A considerable amount of literature continues to reiterate the benefits and superiority of TPVB for percutaneous radiofrequency tumor ablation (PRFA)11,12,13. However, although numerous studies have discussed the benefits of TPVB, consideration of utilization of general anesthesia often arises and may be appropriate in certain scenarios. A general consideration of the strengths and weaknesses of general anesthesia (GA) in the setting of PRFA of hepatocellular carcinoma (HCC) has been previously reported14. In their study, advantages included an overall decreased number of sessions to accomplish complete tumor ablation, as well as decreased hospitalization, reduced systolic pressure, and reduced hepatic blood flow, thus increasing tumor ablation diameter. Disadvantages of GA included increased risk of myocardial infarction, malignant hyperthermia, stroke, the limitations of requiring necessary equipment, and pre-procedural risk stratification14. In the appropriate clinical scenario, these and other considerations should be made.

This study demonstrated that bilateral paravertebral blocks were preferred over unilateral. While the precise innervation of the hepatic parenchyma is not well understood, perception of pain is thought to be mediated by a complex network of both visceral and somatic afferent fibers, with postoperative pain usually having a dominant somatic component15. Afferent fibers arising from the liver parenchyma have demonstrated partial crossing to the contralateral side at the thoracic level, which may explain why bilateral blocks provide better anesthesia coverage16. Major limitations in unilateral blocks have been described, including “failure to achieve total visceral anesthesia” due to lack of proper involvement of both the parasympathetic and contralateral sympathetic nerve fibers17. Thus, despite their less invasive and time-saving elements, unilateral blocks fall short in their ability to adequately treat and prevent patient pain.
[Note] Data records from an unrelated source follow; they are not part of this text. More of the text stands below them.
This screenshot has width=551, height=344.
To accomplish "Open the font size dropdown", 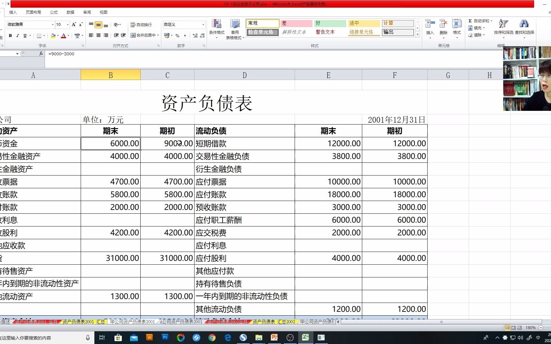I will 67,25.

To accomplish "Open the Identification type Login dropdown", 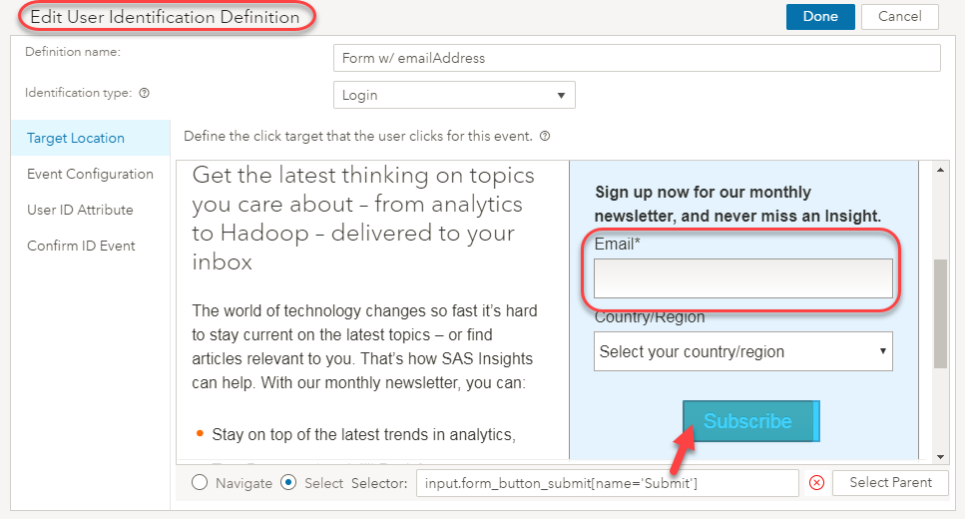I will coord(454,95).
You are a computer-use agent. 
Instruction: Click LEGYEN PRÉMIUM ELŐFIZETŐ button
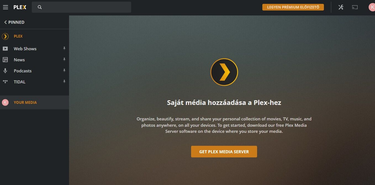pyautogui.click(x=293, y=7)
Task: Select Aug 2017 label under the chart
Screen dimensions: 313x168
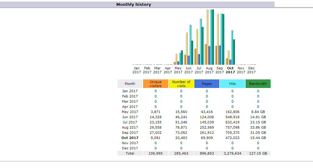Action: 209,70
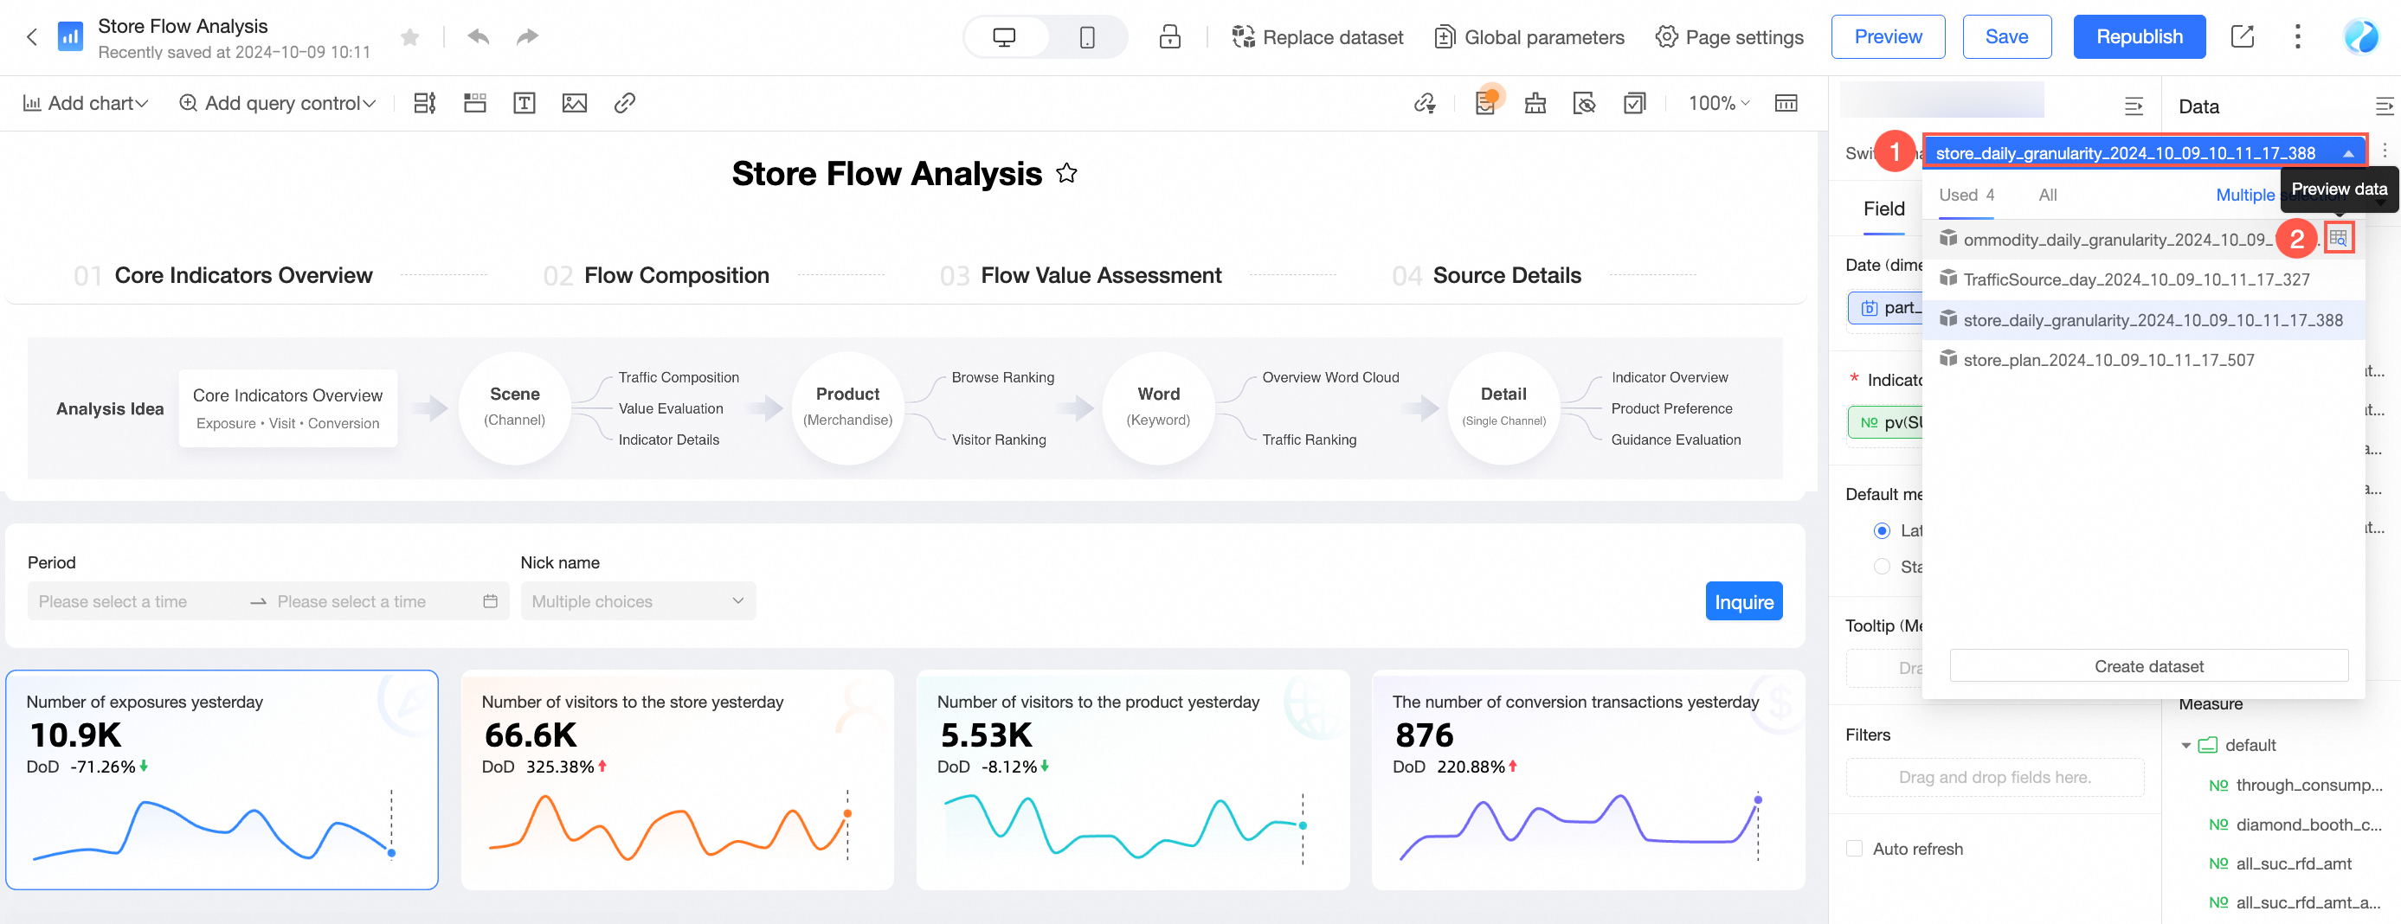
Task: Click the Republish button
Action: pos(2138,37)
However, the relatively more invasive aspect cannot be overlooked: a balance must be struck in this regard, and the clinician must use their gestalt to determine the most appropriate option in each individual case. This fine balance of achieving proper sedation and analgesia while maintaining appropriate blood pressures and minimizing patient pain is, of course, a critical topic in interventional radiology that continues to be explored18,19,20.

Limitations of this study include both its retrospective nature and a limited number of cases overall. Of the 112 procedures analyzed in this study, only 28 were unilateral block placements. This discrepancy between the number of recipients who received a bilateral block compared to those that received a unilateral block reduces the power of the study. Therefore, findings that were not statistically significant, such as the decreased MME among patients receiving bilateral blocks, may still be clinically significant. However, although the results of the study favor the use of bilateral paravertebral blocks, each case must be considered individually, and the interventionist must adapt to a variety of situations in which local anesthesia may be preferred over regional or general anesthesia. Further inquiry with a larger sample size in a prospective study design is necessary to elucidate and bolster the findings in this report.

Conclusion

By the merits of this study, bilateral paravertebral blocks were superior to unilateral paravertebral blocks in reducing rates of hospital admission for liver microwave ablation and usage of systemic agents to treat neuropathic pain. Of note, reducing post-procedural MME reduced the admission rate for pain.